單循環鏈表的約瑟夫問題（C++）

在解決約瑟夫問題上，利用無表頭的單循環鏈表是相當簡單的，可以將約瑟夫問題當作鏈表的刪去節點操作。

約瑟夫問題：已知n個人圍坐在一張圓桌周圍。從編號爲s的人開始報數，數到m的那個人出列；又從其下一個人開始報數，數到m的那個人又出列；依此規律重複下去，直到圓桌周圍的人全部出列。

解題思路：

1.產生length=n的單循環鏈表

2.重置first指針，令第s個人的位置爲新的first（起點）

3.while(n)

｛

    刪除第m個節點；

    重置first指針，獲得新起點；

  ｝

通過這樣，可以解決約瑟夫問題，此解法關鍵是重置first位置。

PS：如果有更好的解決思路，或者代碼有缺陷的地方，請告知我，謝謝！

1.頭文件：

#ifndef CHAIN_H
#define CHAIN_H

#include<iostream>
//約瑟夫問題利用無表頭的單循環鏈表是最佳的
//將有表頭的單循環鏈表稍作修改成無表頭
template<class T>
class chainnode
{
  template<class T>
  friend class chain;
public:
	chainnode()  
	{
		next = nullptr;
		data = 0;
	}
	~chainnode()
	{

	}
	void setdata(const T& dat)
	{
		data = dat;
	}
public:
	T getdata()
	{
		return data;
	}
	chainnode<T>* getnext()
	{
		return next;
	}
private:
	T data;
	chainnode<T>* next;
};

template<class T>
class chain
{

public:
	chain()
	{
		length = 0;
		first = nullptr;
	}
	~chain()       
	{
		
	}

public:
	bool isempty()   //當循環鏈表中只存在表頭的時候，爲空
	{
		return first == nullptr;
	}
	chainnode<T>* getfirst()
	{
		return first;
	}

	void deletenode(int pos);
	int  getlength();
	void insertbefore(T dat, int pos);
	void insertafter(T dat, int pos);
	T find(int pos);
	void createchain(int n);

	void joseph(int n, int s, int m);

private:
	chainnode<T>* first; //指向第一個節點
	int length;
};


template<class T>
void chain<T>::insertbefore(T dat, int pos)  //在pos位置前面插入一個元素
{
	if (pos< 0 || pos>length)
	{
		std::cout << "輸入的位置數錯誤" << endl;
		exit(1);
	}

	chainnode<T>* now = new chainnode < T >;
	now->data = dat;
	if (first == nullptr)  //如果循環鏈表爲空表
	{
		first = now;
		first->next = now;
		++length;
	}
	else
	{
		chainnode<T>* pp = first;
		for (int i = 1; i < pos - 1 && pp; ++i)

- _練習各題_:
a - 將約瑟夫問題頁面中的「通過這樣，可以解決約瑟夫問題，此解法關鍵是重置first位置。」譯成英文。
b - 照原文重複約瑟夫問題頁面中的一段，從「chainnode<T>* now = new」開始，一直到「pos - 1 && pp; ++i)」為止。

- _儲存資料_:
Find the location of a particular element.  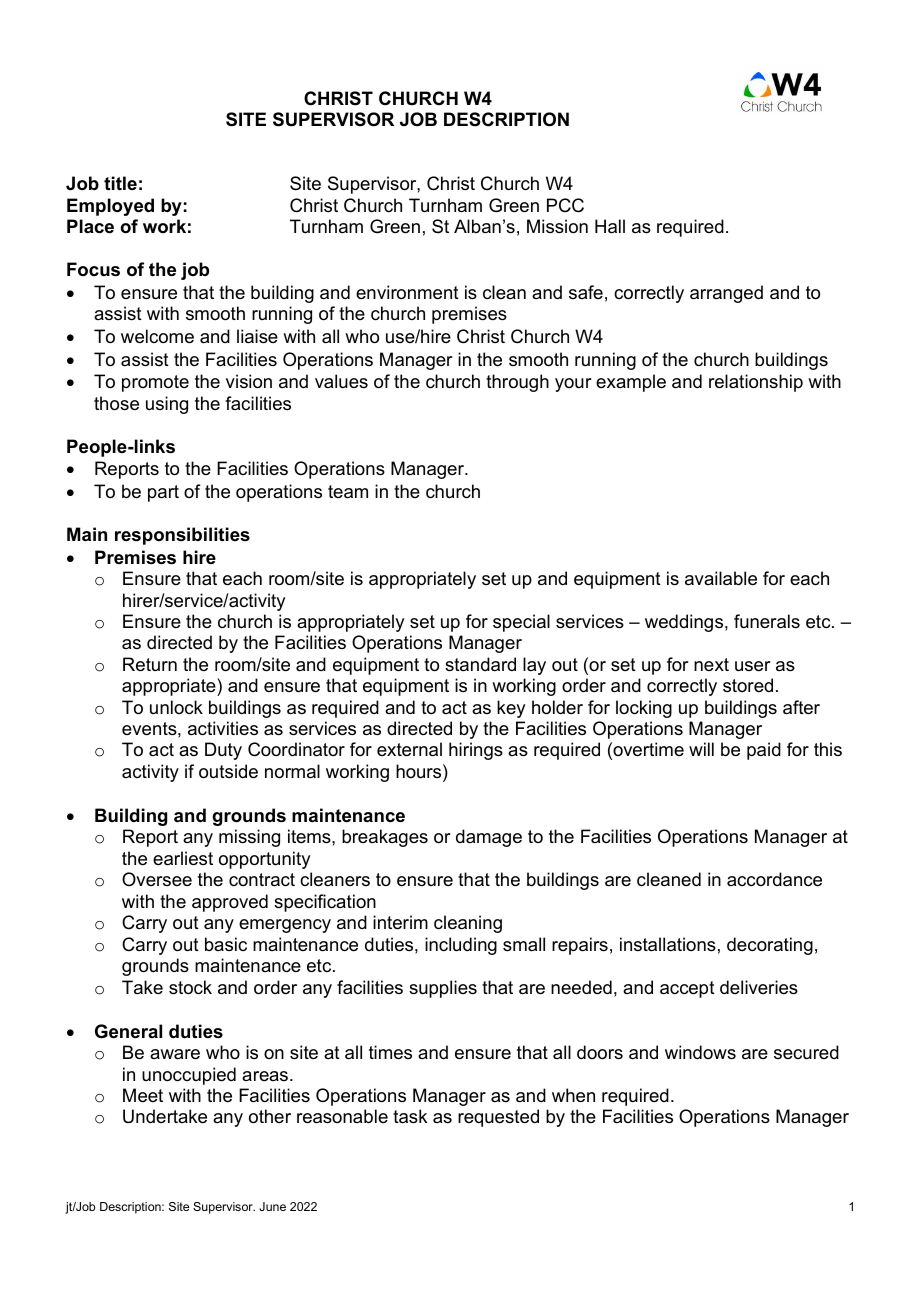

damage is located at coordinates (489, 838).
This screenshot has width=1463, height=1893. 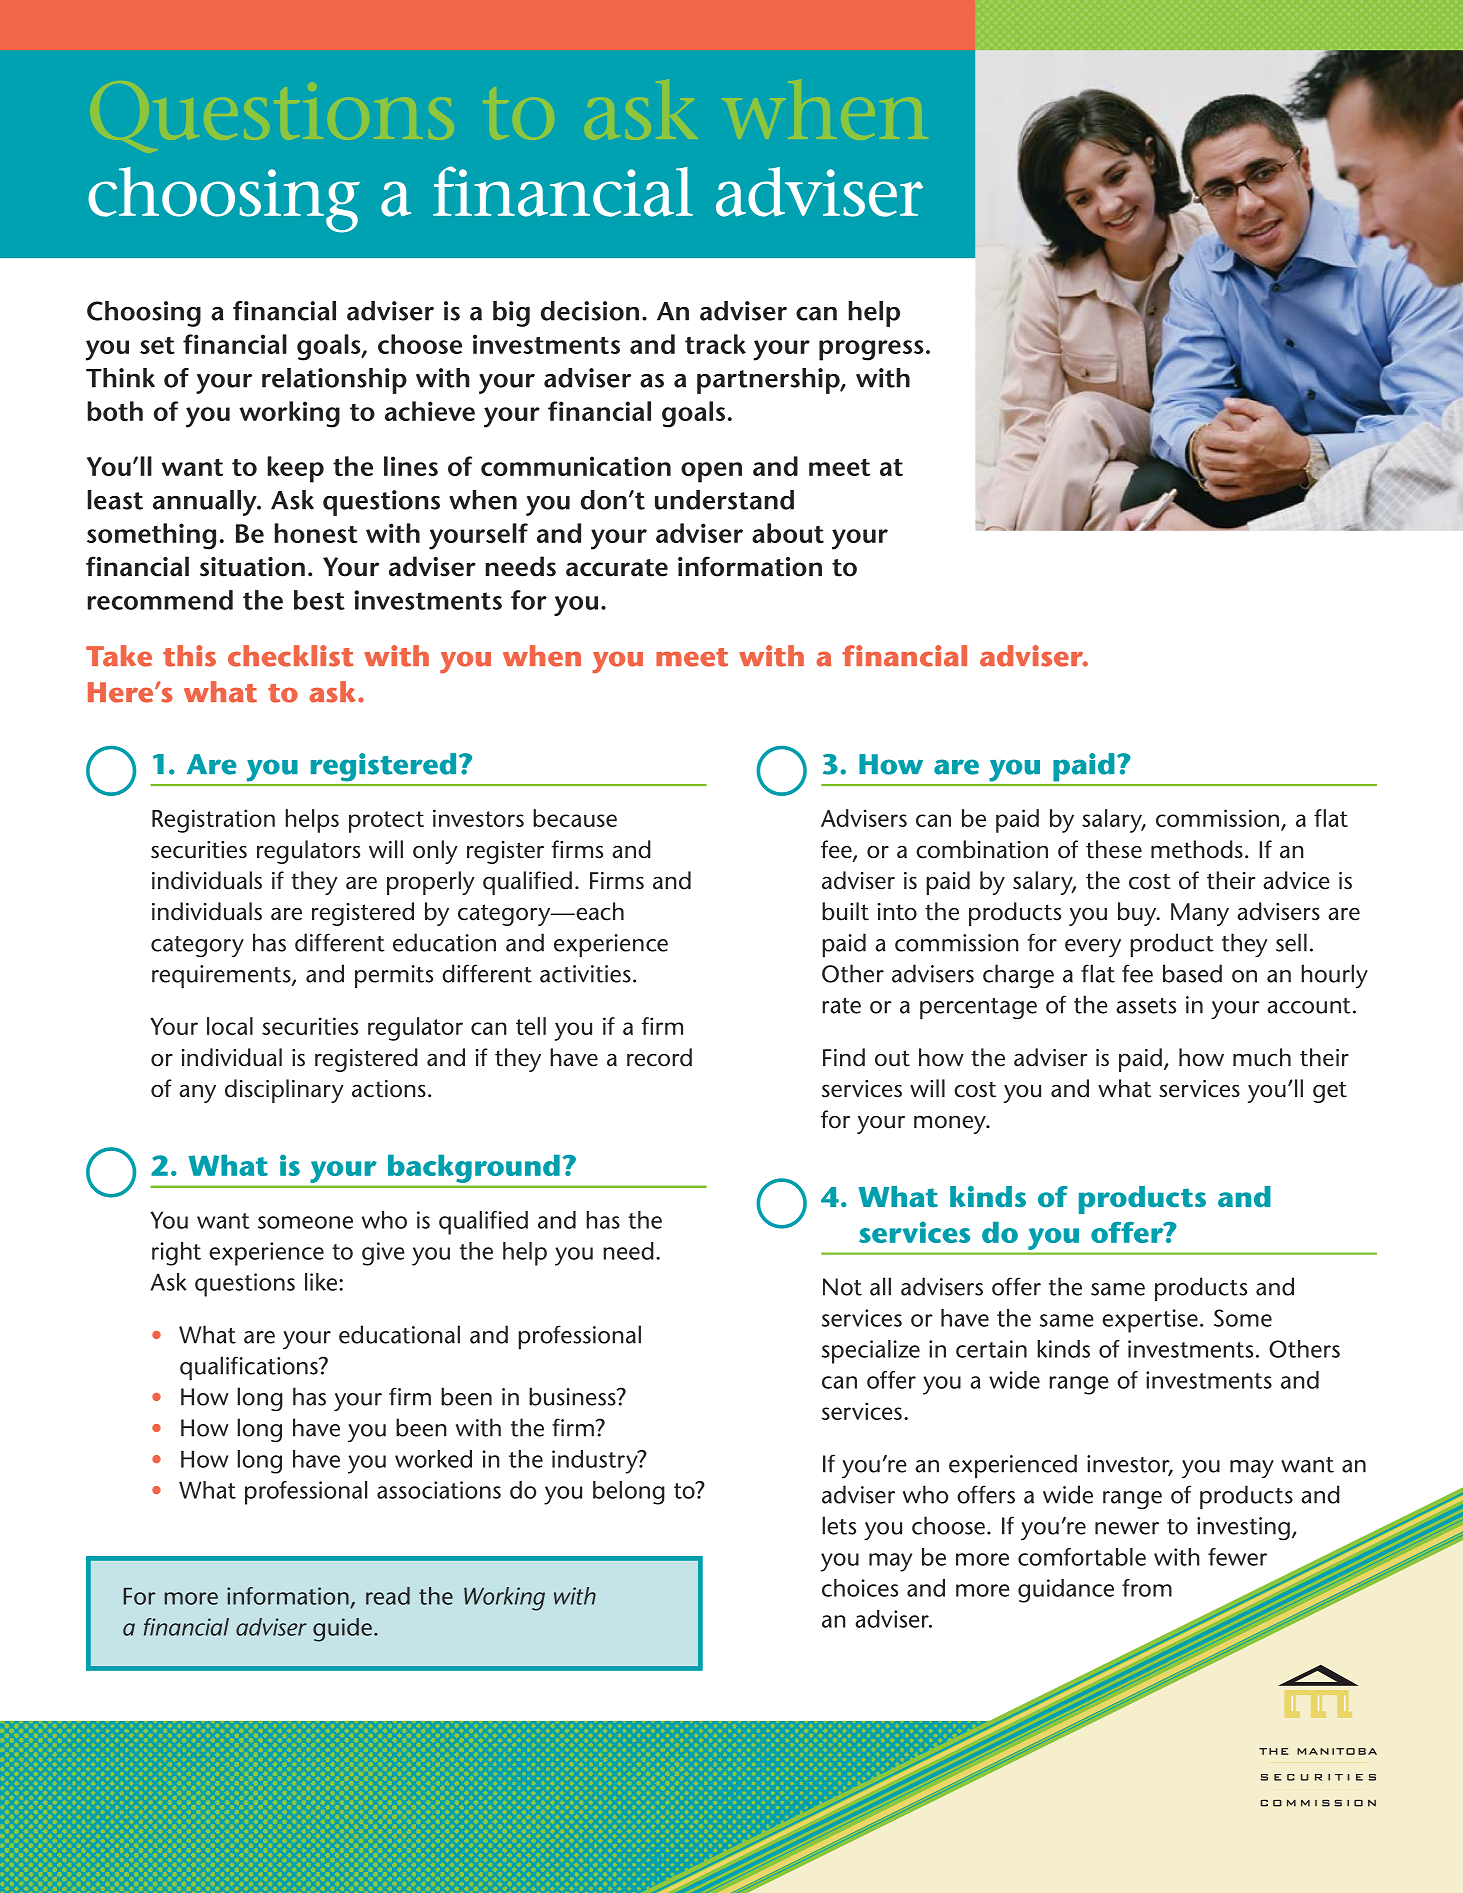 I want to click on because, so click(x=575, y=818).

- _各題解答_:
a - In this way, the Josephus problem can be solved; the key to this solution is resetting the position of first.

b -
chainnode<T>* now = new chainnode < T >;
	now->data = dat;
	if (first == nullptr)  //如果循環鏈表爲空表
	{
		first = now;
		first->next = now;
		++length;
	}
	else
	{
		chainnode<T>* pp = first;
		for (int i = 1; i < pos - 1 && pp; ++i)